Sehirlerarasi otobuslerde yer kavgasi!


Bunun gerekliliğini tecrübe yaşayarak idrak edenlerden biri de benim.

Bir keresinde uzakça bir yere gideceğim, şans eseri de en önde boş yer bulmuşum, şoförün bir arkasındaki koltuklarda değil de onların yan tarafındakilerde. Ben yerime oturdum, akabinde oldukça kilolu bir hanım da geldi yanıma oturdu. Oğlu zannettiğim bir adam da merdivenin ağzında durmuş, otobüs kalkmadan önceki son muhabbetlerini yapıyorlar. Adam laf arasında yanında ben oturduğum için kadının çok şanslı olduğunu falan söyledi. Ben de içimden dalga geçtim "yok, erkek oturacaktı sanki!!" falan diye. Başıma gelecekleri nereden bileyim. O zamanlar benim iyice zayıf zamanlarım, meğer adamın kastettiği şey "yanına bu sıska düştüğü için çok şanslısın, yoksa biriniz diğerini vurmak zorunda kalabilirdi" cümlesiymiş.

Zaman geçtikçe kadın yayıldıkça yayıldı. Ben elbette rahatsız oldum, ama ses çıkarmak da istemedim, kadın kilolu, elinden ne gelsin. Ama bu arada abartısız bir şekilde benim koltuğumun da üçte birini işgal etmiş, bir de oflayıp pufluyor, "az öteye git" dercesine sürekli huzursuz huzursuz kalçasını sağa sola hareket ettiriyor, bir şeyler geveliyor ağzında. En sonunda duyabildiğimde anladım ki benimle tensel temasta olduğu için rahatsızmış, sanki ben çok meraklıyım, ama hâlihazırda cama yapışmak üzereyim zaten, daha ne yapayım. Elimdeki kitabı sinirden şak diye kapattım, kafamı kafasına yaklaştırıp dişlerimin arasından konuşarak "hanımefendi pardon ama siz manyak mısınız...." diye başlayan bir sinir boşalması yaşadım. Pişman değilim.
 
Bir de benim öğrenciliğim zamanlarında çok yaygın bir teyze çeşidi vardı, hâlâ varlar mı bilmiyorum. "Şehirlerarası yolculukları çekilmez hâle getiren şeyler listesi" diye bir liste yapsak ilk beşe kesin girerlerdi. Bu teyzeler genç kızları gözlerine kestirir, sohbet etmeye tanımaya çalışır, o kızı gözleri tutarsa "bilmemnerede okuyan, bilmem hangi işi yapan" oğullarından/torunlarından bahsederlerdi, ve o torunların cinsiyetleri elbette "erkek" olurdu!

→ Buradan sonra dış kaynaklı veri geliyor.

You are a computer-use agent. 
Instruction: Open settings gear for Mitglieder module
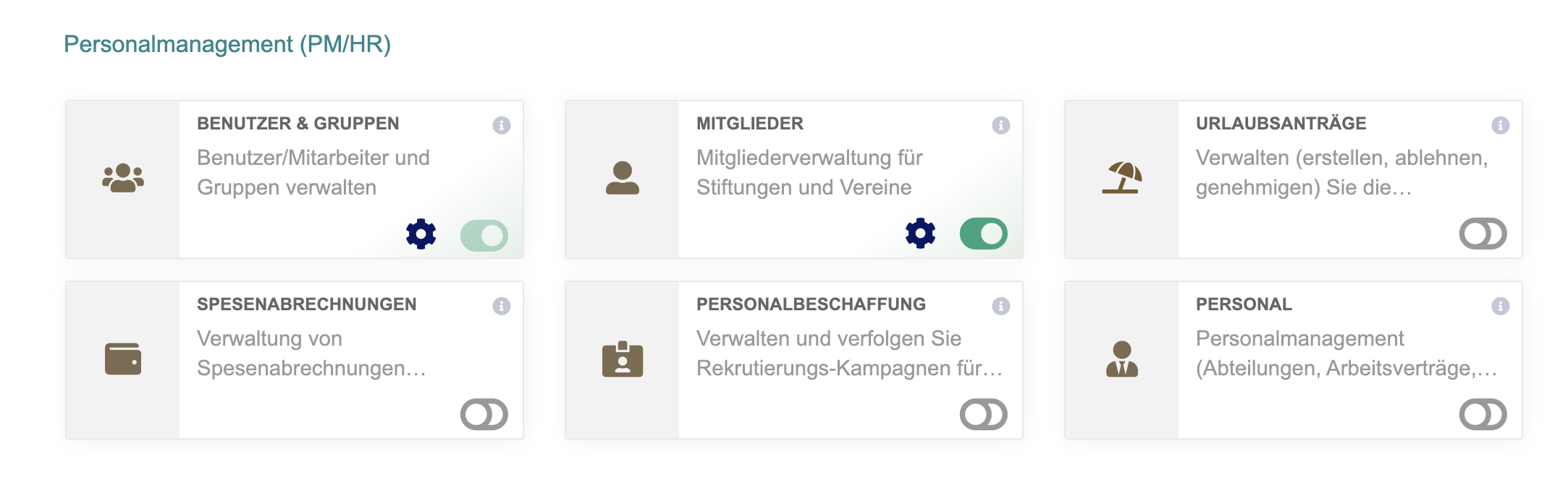click(x=920, y=234)
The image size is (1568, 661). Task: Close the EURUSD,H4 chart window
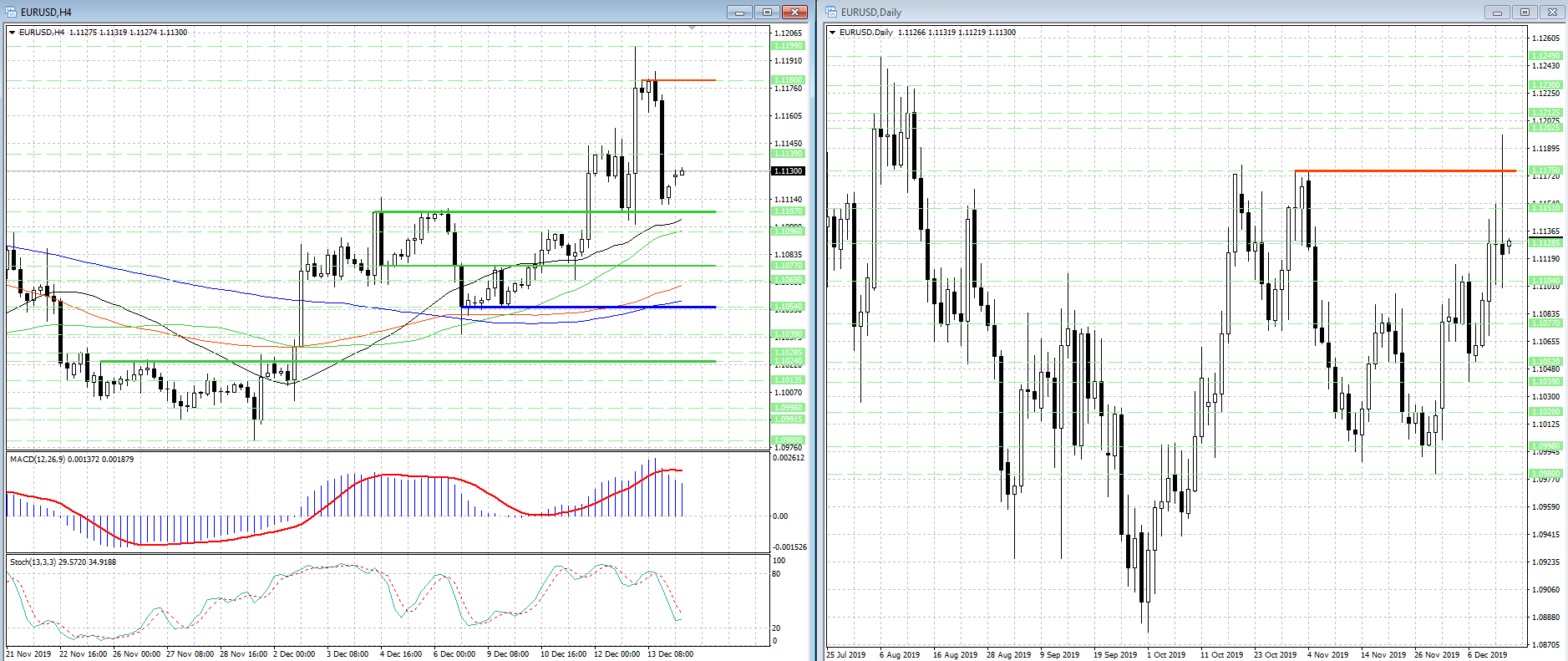point(794,12)
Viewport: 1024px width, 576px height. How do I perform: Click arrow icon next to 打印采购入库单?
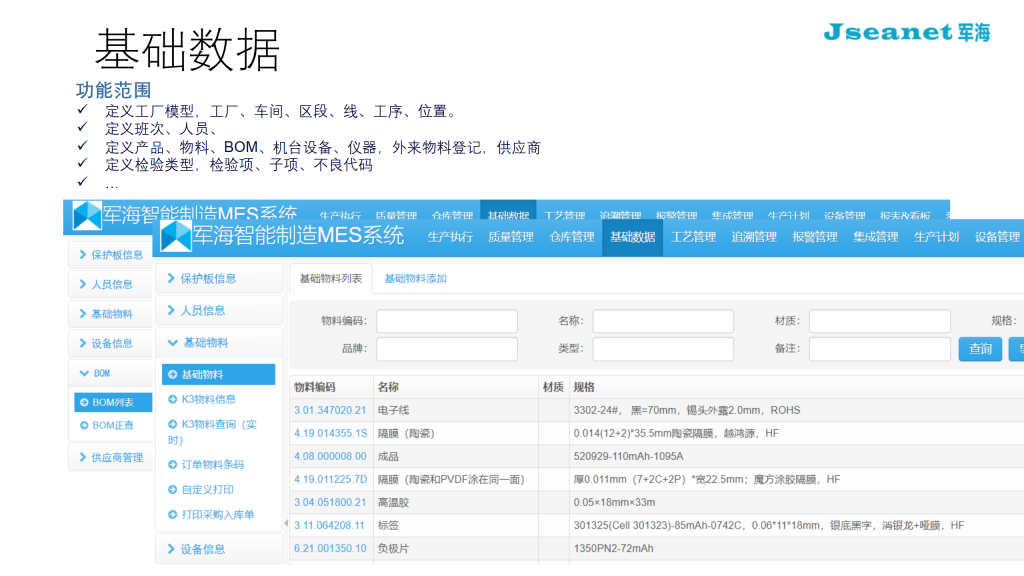click(172, 514)

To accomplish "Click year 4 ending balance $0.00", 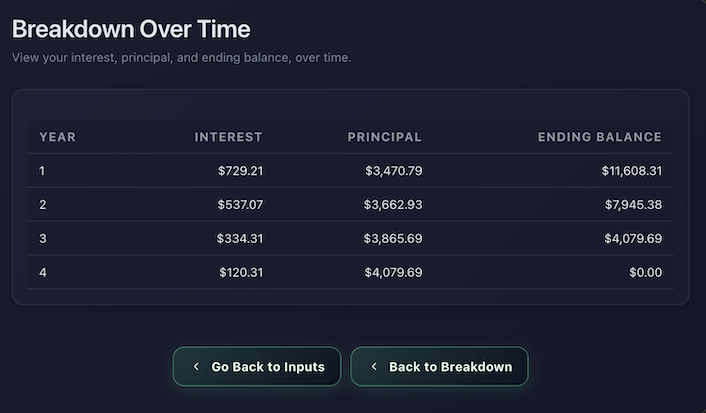I will tap(645, 272).
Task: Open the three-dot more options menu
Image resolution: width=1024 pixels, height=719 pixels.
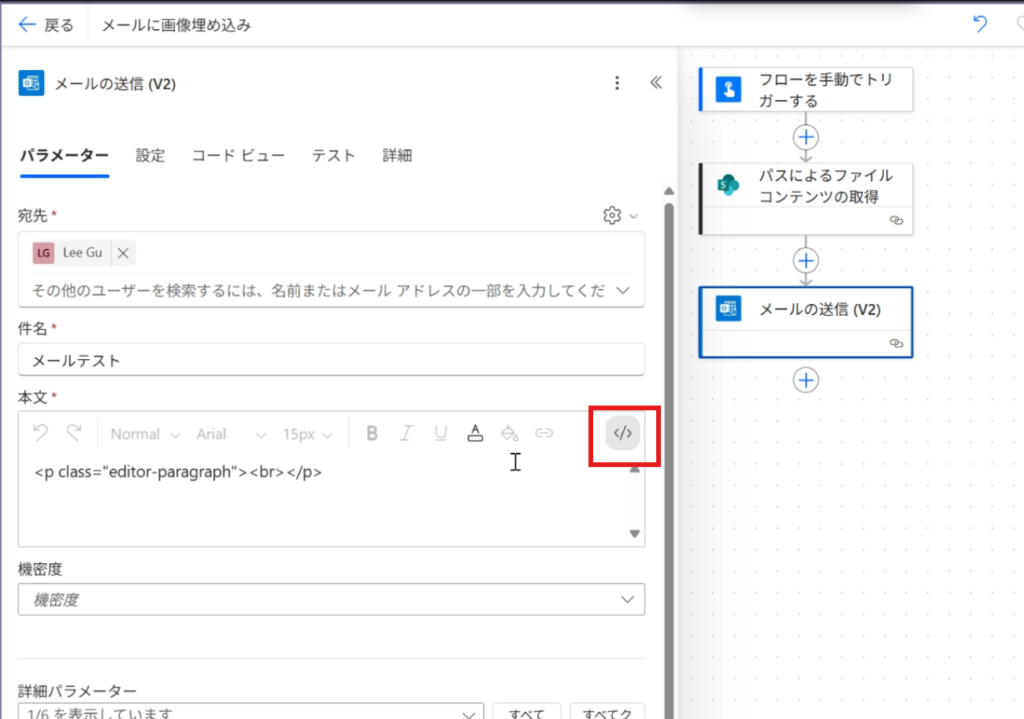Action: pyautogui.click(x=617, y=83)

Elinizde bir kitap görünce hemen sorarlardı: "öğrenci misin kızım?" Ve akabinde soru yağmuru başlardı, nereliyim, anam babam necidir, ne okuyorum, nerede oturuyoruz, oturduğumuz ev kendimizin mi yoksa kira mı... "Öğrenci misin?"den sonrasına cevap vermeye tenezzül etmeyip okuduklarına konsantre olmayan ben bile o "hayatını düzene sokmuş, bir tek evlenmesi eksik kalmış" oğul veya torun monuloglarına maruz kalıyorduysam merak ediyorum evlerinin kira olup olmadığına kadar âdeta hesap veren ama hâlinden memnun kızları o teyzeler otobüsten inince doğrudan nikâh dairesine falan mı götürüyorlardı, hele bir de öğretmenlik okuyan kızlar o teyzelerin çenesinden nasıl kurtuluyorlardı bilmiyorum. Mürüvvet meraklısı teyze kurbanları istatistikleri doğrultusunda diyebilirdik ki o teyzelere göre öğretmenlik bir kadın için en makbul meslekti.

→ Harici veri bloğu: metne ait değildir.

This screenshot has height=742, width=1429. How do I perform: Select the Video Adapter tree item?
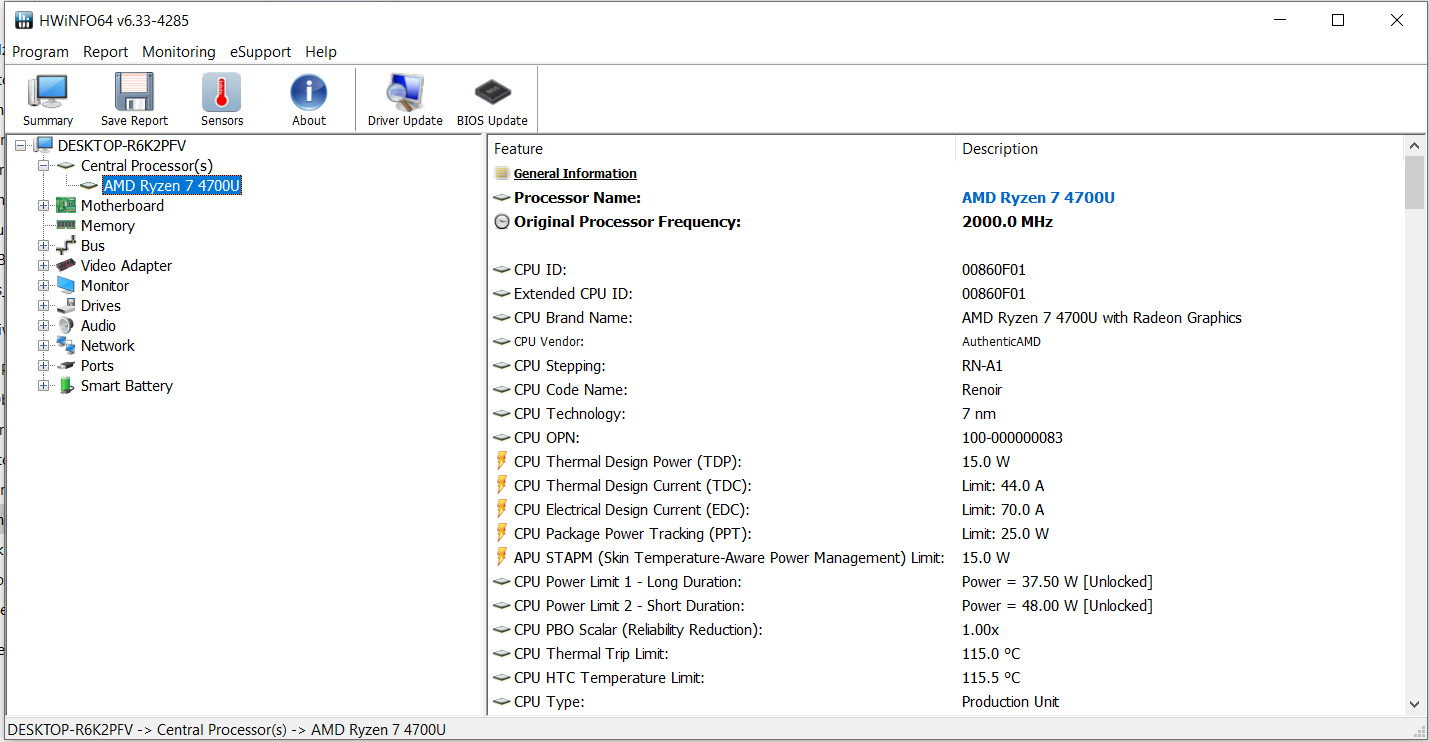click(126, 266)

O zamanlardan kalma alışkanlık sanırım, müzik dinlemeyeceksem bile yolculuk daha başlamadan kulaklıkları takar, "iyi yolculuklar" temennisinden ötesini duymazdan gelirim. Ve inanıyorum ki o otobüslere bir şehirden başka bir şehire gitmek için değil de "gideyim de yanımdakiyle iki muhabbet edip döneyim" diye binen insanlar var.
 

ahahah banada soruyorlardi ama ne zaman dovme yaptirip sacimi siyah-pembe kabarik yaptim bitti o teyzelerin israri... piercinglerim fln vardi kulagimda dizi dizi hehe... DD boyle hastalikliymissin gibi davranip uzak duruyorlar gozlerine kestiremedikleri icin... hey gidi gunler hey genclik 27 yasinda olacagim yakinda piercingleri cikardim artik oyle ucuk kacik yapmiyorum saclari... dovmelerde askli olmadikca gozukmuyor Ama ozledim o ogrencilik gunlerini
 

Ben de bir keresinde "ailem beni hemşire biliyor ama aslında ilk sene okuldan atıldım, haftada üç gece bi gazinoda konsomasyona çıkıyorum, ne yaparsın ekmek kavgası" falan demiştim. Kadın nasıl rahatsız olduysa eteğini pardesüsünü falan toparlamıştı bana değmesin diye.
 

Ay supermis valla yakani kurtarmissin aslinda aman degmesin sana mikrop kapar mazallah!
 
aaa biri bana öyle cvp vericek bin tane soru sorarim

nasil düstün kötü yola ?
zorluyorlarmi seni ?
yüzde kaci sana kaliyor?
asik olursan ne halt ediceksin ?
özel hayatinda napiosun ?
yaa yolda birini görsen nasil tepki veriyorlar?
bidi bidi bidi bidi firsat bu firsat diyip sorarim insani canindan bezdirir kadini meslegine tövbe ettirir türkce ögretmenligine kastiririm valla
 

Değil mi, aslında daha merak uyandırıcı bir şey, daha lezzetli bir dedikodu malzemesi. Ama sağ olsun beni yormadı, bir süre için karşısında gübre yığını varmış gibi baktı, "cık cık cık" bile demedi, koltuğunda toparlandı ve beni yoksaydı, kafasını çoktan çevirdiği için beni bıyıkaltından gülerken de görmedi, ben de kafamı dinledim.
 

Ben de bundan muzraribim,kilolu değilim ama iriyim,omuzlarım çok geniş en çok o konuda sıkıntı yaşıyorum.
Yanıma kilolu biri oturunca omuz omuza gidiyoruz yani.
Neyseki ne zaman kilolu biri otursa (2li boş koltuk olursa beni alın diye hep rica ederim.) boş koltuk oluyor arabada başka yere oturuyorum.
Fazla uzun sürmüyor omuz omuza yolculuk. :)
Şans işte. Umarım hep böyle olur.

Yer ile alakalı değil ama bir anımı anlatayım,hayatımda geçirdiğim en acayip yolculuktu.
Hava aşırı soğuk,şehrime dönüyorum (Ankara'dan İzmir'e)
Arabanın içi inanılmaz sıcak olmaya başladı.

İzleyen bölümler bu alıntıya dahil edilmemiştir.